そのまま、しばらく黙っていた。凍り付いたような表情で、ちらり、とあづさを見て……そして、揺るがない視線をギルヴァスへと向けながらも決して強くはない……珍しくも弱く脆そうな表情を見て、ようやく、ギルヴァスは言葉を発することができた。

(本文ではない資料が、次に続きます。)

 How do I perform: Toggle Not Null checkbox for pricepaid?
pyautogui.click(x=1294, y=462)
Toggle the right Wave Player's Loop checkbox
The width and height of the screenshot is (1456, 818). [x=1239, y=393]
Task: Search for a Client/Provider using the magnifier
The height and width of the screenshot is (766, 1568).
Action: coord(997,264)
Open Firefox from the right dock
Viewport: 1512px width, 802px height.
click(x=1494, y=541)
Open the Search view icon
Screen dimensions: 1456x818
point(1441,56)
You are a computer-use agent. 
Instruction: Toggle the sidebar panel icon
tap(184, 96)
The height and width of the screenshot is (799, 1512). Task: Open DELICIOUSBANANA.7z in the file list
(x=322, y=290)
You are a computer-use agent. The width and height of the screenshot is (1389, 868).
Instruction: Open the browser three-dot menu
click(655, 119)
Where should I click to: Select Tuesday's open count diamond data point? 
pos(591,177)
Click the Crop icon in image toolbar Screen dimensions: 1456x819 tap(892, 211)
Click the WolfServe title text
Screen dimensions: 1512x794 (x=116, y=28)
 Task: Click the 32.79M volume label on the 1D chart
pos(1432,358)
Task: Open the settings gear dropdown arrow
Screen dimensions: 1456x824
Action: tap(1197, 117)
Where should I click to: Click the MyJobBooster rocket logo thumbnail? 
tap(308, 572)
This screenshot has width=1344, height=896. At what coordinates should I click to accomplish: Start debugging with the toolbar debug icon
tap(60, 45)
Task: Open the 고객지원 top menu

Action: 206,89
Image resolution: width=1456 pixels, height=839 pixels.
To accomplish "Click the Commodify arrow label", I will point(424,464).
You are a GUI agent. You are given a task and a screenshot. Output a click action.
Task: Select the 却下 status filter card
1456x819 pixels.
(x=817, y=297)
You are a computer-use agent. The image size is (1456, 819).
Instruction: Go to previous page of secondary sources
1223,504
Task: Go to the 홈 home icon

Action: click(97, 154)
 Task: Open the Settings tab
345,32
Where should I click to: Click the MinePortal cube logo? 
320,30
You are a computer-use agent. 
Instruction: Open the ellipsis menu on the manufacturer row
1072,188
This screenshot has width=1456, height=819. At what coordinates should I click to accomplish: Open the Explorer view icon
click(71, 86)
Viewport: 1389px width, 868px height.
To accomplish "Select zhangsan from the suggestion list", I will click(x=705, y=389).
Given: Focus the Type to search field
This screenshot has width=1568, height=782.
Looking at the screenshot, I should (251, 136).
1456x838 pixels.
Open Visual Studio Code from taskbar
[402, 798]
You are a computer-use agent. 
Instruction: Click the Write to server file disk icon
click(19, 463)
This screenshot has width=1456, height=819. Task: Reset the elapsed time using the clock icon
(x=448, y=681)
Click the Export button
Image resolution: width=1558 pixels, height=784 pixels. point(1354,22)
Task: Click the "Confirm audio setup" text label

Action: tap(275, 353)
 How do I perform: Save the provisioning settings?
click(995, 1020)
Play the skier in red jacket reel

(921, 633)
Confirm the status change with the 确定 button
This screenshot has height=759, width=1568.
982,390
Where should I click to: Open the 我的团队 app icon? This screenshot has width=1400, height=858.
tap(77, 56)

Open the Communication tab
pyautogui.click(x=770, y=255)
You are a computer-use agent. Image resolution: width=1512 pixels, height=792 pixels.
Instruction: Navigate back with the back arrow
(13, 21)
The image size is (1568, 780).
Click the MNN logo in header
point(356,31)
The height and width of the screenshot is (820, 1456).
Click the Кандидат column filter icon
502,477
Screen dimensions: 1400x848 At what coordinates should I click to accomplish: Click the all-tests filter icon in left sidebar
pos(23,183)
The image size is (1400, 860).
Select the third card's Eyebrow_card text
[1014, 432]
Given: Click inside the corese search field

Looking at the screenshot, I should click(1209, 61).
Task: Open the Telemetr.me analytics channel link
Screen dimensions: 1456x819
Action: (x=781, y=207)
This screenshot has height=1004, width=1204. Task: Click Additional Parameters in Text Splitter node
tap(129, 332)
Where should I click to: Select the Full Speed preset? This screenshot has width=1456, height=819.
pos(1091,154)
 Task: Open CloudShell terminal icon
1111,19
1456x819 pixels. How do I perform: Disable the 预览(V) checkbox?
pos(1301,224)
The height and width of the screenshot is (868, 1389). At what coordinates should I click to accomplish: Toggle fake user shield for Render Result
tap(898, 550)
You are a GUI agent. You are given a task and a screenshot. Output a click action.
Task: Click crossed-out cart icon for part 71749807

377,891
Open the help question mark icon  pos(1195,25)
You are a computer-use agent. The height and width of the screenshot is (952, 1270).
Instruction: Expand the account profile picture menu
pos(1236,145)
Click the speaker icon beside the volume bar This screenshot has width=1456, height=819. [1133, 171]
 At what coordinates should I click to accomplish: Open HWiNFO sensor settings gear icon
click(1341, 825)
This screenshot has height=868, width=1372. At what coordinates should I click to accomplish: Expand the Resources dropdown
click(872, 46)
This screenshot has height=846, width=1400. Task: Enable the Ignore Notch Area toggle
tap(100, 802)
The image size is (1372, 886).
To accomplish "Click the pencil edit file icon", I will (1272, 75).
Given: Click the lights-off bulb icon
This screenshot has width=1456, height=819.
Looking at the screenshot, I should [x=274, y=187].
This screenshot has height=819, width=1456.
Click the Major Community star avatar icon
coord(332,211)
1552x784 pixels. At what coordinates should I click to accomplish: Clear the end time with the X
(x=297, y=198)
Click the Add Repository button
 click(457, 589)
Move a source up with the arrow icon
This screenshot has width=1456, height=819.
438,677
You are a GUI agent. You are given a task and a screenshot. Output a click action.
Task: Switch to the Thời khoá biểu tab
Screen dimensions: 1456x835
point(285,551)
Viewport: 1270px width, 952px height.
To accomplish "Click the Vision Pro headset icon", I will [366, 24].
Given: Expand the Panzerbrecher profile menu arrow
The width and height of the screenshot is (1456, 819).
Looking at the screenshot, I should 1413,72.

「……難しいな。魔法も万能じゃない。あらゆることができる訳じゃない。制約は当然、ある。死者を蘇らせる、というのは……ゾンビやスケルトンとして、という意味ではないんだろう?」
「……ええ。そうね」
寂しそうなあづさの表情を見て、ギルヴァスは何か、言い表せない強い感情を覚える。じわりとした痛みにも似て、どこかもどかしい。
「誰か、生き返らせたい人が居るのか」
答えの分かりきった問いを投げかければ、あづさは随分と静かに頷く。
「……うん」
「……そうか」
怖いものなど何も無いとばかりにギルヴァスを引きずって異世界を駆けていく力強い少女が、今は年相応の、ごく普通の……ギルヴァスがその気になればすぐにでも潰れて死んでしまうような、そんな印象に映った。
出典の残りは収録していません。